- DATA FOR THE TASK:
┏━━

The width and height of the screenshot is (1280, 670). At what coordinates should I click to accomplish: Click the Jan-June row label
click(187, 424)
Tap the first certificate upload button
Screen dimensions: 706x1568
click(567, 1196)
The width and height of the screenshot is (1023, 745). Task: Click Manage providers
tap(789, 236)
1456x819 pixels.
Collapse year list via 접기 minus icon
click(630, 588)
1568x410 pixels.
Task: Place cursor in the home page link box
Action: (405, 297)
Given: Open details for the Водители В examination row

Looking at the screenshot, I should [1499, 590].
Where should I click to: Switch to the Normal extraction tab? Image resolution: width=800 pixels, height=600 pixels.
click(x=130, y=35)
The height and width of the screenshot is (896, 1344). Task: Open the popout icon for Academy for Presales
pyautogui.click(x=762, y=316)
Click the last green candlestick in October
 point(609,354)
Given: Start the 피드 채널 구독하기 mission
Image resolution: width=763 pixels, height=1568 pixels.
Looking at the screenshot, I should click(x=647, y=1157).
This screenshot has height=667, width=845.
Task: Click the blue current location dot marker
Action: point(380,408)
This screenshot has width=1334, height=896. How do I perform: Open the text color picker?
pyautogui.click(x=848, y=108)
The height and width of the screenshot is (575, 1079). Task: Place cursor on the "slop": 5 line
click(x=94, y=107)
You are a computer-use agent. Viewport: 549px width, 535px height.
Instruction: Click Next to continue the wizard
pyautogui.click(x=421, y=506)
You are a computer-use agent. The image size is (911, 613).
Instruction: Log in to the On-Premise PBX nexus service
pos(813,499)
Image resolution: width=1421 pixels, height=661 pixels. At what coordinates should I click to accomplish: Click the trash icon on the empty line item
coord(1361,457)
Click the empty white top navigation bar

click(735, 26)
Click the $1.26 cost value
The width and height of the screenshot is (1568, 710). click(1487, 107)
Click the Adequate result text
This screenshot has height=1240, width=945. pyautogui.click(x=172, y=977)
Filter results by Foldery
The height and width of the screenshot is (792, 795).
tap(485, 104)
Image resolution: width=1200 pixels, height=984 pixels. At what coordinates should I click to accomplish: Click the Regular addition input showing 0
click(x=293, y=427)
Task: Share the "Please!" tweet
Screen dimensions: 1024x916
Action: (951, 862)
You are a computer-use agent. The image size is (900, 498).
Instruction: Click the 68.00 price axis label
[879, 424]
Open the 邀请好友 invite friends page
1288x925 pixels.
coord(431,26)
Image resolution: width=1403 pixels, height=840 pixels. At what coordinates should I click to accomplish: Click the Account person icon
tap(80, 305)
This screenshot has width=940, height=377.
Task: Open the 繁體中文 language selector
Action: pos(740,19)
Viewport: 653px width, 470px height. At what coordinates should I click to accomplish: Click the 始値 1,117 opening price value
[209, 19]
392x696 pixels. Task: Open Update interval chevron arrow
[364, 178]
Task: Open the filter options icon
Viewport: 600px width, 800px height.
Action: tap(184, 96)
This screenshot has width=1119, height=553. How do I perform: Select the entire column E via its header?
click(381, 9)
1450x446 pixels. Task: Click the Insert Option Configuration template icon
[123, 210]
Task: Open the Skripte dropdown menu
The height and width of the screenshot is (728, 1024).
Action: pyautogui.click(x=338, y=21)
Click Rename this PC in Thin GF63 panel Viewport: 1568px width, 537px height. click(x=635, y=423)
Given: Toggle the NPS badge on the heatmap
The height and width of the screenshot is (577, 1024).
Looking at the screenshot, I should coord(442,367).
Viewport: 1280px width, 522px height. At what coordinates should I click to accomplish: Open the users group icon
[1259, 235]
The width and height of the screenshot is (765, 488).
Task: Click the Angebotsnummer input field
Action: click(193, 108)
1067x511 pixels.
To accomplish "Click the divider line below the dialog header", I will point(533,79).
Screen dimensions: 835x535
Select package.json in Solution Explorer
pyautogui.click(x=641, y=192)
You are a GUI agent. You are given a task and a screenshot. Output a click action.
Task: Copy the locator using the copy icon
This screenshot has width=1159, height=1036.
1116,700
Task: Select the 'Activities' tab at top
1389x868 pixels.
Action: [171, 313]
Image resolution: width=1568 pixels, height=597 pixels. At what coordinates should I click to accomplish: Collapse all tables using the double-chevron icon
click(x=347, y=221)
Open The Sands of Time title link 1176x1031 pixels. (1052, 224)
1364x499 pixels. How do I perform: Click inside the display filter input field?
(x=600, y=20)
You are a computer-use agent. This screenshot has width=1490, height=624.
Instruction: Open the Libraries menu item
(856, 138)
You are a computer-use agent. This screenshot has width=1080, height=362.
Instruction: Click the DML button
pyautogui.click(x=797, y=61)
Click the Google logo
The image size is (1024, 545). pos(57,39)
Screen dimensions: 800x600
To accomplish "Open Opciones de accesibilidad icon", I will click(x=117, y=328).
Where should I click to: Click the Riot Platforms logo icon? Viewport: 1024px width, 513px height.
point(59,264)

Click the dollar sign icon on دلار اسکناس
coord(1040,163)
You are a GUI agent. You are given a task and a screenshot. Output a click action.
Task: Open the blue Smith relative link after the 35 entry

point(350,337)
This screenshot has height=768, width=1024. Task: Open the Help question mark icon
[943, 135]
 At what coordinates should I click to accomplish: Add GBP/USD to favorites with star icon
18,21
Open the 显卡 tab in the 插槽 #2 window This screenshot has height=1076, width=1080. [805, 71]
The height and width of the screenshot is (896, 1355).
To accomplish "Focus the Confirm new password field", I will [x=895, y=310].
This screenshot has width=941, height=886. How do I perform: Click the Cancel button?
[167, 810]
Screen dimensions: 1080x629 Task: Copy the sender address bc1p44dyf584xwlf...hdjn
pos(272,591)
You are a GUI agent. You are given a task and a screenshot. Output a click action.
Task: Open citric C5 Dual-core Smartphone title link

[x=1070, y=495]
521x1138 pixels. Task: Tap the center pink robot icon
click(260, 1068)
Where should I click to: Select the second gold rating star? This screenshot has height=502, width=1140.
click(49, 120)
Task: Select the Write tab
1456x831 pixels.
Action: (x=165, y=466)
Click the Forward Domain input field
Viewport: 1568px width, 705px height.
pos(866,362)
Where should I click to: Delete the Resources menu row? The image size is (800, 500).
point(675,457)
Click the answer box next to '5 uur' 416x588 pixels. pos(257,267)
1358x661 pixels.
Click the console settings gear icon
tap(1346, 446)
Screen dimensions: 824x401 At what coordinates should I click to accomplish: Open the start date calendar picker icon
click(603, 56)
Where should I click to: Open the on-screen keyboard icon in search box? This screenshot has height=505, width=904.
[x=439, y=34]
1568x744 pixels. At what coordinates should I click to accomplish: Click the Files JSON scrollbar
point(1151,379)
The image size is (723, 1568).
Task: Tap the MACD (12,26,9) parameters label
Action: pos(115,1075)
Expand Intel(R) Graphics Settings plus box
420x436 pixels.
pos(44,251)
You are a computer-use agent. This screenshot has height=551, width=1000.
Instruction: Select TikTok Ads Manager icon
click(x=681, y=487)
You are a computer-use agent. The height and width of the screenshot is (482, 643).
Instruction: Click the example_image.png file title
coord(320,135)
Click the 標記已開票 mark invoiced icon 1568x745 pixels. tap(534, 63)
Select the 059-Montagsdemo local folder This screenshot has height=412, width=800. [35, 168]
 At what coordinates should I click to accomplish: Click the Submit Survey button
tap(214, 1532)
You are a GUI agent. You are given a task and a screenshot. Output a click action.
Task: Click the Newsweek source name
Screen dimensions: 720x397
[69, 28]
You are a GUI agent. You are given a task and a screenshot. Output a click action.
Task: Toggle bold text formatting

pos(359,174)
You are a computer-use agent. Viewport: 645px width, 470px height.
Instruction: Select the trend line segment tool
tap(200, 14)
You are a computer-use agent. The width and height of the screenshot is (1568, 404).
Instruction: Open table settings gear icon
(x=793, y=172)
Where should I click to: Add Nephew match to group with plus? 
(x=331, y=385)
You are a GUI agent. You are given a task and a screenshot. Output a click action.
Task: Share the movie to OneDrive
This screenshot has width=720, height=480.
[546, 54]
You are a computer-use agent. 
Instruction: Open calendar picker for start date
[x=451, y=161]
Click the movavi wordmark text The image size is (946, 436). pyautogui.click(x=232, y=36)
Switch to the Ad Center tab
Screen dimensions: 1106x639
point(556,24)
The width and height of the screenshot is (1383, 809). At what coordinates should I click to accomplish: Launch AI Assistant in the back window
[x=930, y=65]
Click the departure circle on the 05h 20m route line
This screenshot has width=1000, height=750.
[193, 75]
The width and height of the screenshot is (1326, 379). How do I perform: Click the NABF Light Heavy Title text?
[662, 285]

┗━━

Copy each line in the listing where "will" appears.

To accomplish "Click the divider line below the dialog header", I will point(533,79).
To accomplish "Open Opciones de accesibilidad icon", I will click(x=117, y=328).
To accomplish "Focus the Confirm new password field", I will [x=895, y=310].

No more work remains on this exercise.